# [WHAT IS EXPECTED]
A word-for-word repeat of the records below is what this calls for.

# [THE DATA]
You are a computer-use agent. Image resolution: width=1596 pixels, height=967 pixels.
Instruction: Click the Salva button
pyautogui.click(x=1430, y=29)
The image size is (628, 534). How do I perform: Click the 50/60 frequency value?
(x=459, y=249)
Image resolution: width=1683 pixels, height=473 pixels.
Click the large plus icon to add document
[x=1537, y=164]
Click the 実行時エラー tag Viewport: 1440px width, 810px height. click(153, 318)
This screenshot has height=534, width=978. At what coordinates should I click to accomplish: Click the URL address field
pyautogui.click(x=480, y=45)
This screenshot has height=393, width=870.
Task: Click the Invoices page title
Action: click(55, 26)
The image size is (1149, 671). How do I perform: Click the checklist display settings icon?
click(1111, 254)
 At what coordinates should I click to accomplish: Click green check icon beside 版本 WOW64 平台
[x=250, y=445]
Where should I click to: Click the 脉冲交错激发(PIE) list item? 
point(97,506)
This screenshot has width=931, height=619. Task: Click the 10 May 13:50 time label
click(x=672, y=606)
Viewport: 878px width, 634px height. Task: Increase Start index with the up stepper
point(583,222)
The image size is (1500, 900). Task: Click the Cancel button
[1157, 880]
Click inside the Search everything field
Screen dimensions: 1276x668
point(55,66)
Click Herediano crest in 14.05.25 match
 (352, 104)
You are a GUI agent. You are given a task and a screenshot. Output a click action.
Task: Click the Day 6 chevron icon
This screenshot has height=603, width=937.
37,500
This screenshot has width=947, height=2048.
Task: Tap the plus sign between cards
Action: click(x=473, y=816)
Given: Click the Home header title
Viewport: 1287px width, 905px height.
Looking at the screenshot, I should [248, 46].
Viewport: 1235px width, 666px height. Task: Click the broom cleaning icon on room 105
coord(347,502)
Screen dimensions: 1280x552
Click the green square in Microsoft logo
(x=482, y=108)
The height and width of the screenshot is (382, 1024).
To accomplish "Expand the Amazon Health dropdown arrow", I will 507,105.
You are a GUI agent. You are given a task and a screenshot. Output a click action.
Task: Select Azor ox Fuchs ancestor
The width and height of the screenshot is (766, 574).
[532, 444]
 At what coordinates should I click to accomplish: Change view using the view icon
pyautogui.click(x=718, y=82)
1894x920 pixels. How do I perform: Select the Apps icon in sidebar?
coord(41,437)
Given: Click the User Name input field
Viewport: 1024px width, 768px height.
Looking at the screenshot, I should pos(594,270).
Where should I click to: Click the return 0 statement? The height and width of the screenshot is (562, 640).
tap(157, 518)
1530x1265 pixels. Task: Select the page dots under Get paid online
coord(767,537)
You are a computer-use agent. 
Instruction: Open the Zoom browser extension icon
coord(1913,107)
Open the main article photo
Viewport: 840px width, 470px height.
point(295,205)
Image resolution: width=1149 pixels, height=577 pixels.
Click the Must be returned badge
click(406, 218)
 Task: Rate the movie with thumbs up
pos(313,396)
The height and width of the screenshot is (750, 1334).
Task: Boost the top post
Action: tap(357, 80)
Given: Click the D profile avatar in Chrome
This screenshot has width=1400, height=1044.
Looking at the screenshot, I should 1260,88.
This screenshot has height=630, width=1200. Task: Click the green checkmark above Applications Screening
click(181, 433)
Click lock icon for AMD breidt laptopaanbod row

# [SOLUTION FOR THIS EXERCISE]
You are a computer-use agent. Image resolution: width=1596 pixels, height=967 pixels.
Instruction: Click the Salva button
pyautogui.click(x=1430, y=29)
The image size is (628, 534). How do I perform: Click the 50/60 frequency value?
(x=459, y=249)
Image resolution: width=1683 pixels, height=473 pixels.
Click the large plus icon to add document
[x=1537, y=164]
Click the 実行時エラー tag Viewport: 1440px width, 810px height. click(153, 318)
This screenshot has height=534, width=978. At what coordinates should I click to accomplish: Click the URL address field
pyautogui.click(x=480, y=45)
This screenshot has height=393, width=870.
Task: Click the Invoices page title
Action: click(55, 26)
The image size is (1149, 671). How do I perform: Click the checklist display settings icon?
click(1111, 254)
 At what coordinates should I click to accomplish: Click green check icon beside 版本 WOW64 平台
[x=250, y=445]
Where should I click to: Click the 脉冲交错激发(PIE) list item? 
point(97,506)
This screenshot has width=931, height=619. Task: Click the 10 May 13:50 time label
click(x=672, y=606)
Viewport: 878px width, 634px height. Task: Increase Start index with the up stepper
point(583,222)
The image size is (1500, 900). Task: Click the Cancel button
[1157, 880]
Click inside the Search everything field
Screen dimensions: 1276x668
point(55,66)
Click Herediano crest in 14.05.25 match
 (352, 104)
You are a GUI agent. You are given a task and a screenshot. Output a click action.
Task: Click the Day 6 chevron icon
This screenshot has height=603, width=937.
37,500
This screenshot has width=947, height=2048.
Task: Tap the plus sign between cards
Action: click(x=473, y=816)
Given: Click the Home header title
Viewport: 1287px width, 905px height.
Looking at the screenshot, I should [248, 46].
Viewport: 1235px width, 666px height. Task: Click the broom cleaning icon on room 105
coord(347,502)
Screen dimensions: 1280x552
Click the green square in Microsoft logo
(x=482, y=108)
The height and width of the screenshot is (382, 1024).
To accomplish "Expand the Amazon Health dropdown arrow", I will 507,105.
You are a GUI agent. You are given a task and a screenshot. Output a click action.
Task: Select Azor ox Fuchs ancestor
The width and height of the screenshot is (766, 574).
[532, 444]
 At what coordinates should I click to accomplish: Change view using the view icon
pyautogui.click(x=718, y=82)
1894x920 pixels. How do I perform: Select the Apps icon in sidebar?
coord(41,437)
Given: Click the User Name input field
Viewport: 1024px width, 768px height.
Looking at the screenshot, I should pos(594,270).
Where should I click to: Click the return 0 statement? The height and width of the screenshot is (562, 640).
tap(157, 518)
1530x1265 pixels. Task: Select the page dots under Get paid online
coord(767,537)
You are a computer-use agent. 
Instruction: Open the Zoom browser extension icon
coord(1913,107)
Open the main article photo
Viewport: 840px width, 470px height.
point(295,205)
Image resolution: width=1149 pixels, height=577 pixels.
Click the Must be returned badge
click(406, 218)
 Task: Rate the movie with thumbs up
pos(313,396)
The height and width of the screenshot is (750, 1334).
Task: Boost the top post
Action: tap(357, 80)
Given: Click the D profile avatar in Chrome
This screenshot has width=1400, height=1044.
Looking at the screenshot, I should 1260,88.
This screenshot has height=630, width=1200. Task: Click the green checkmark above Applications Screening
click(181, 433)
Click lock icon for AMD breidt laptopaanbod row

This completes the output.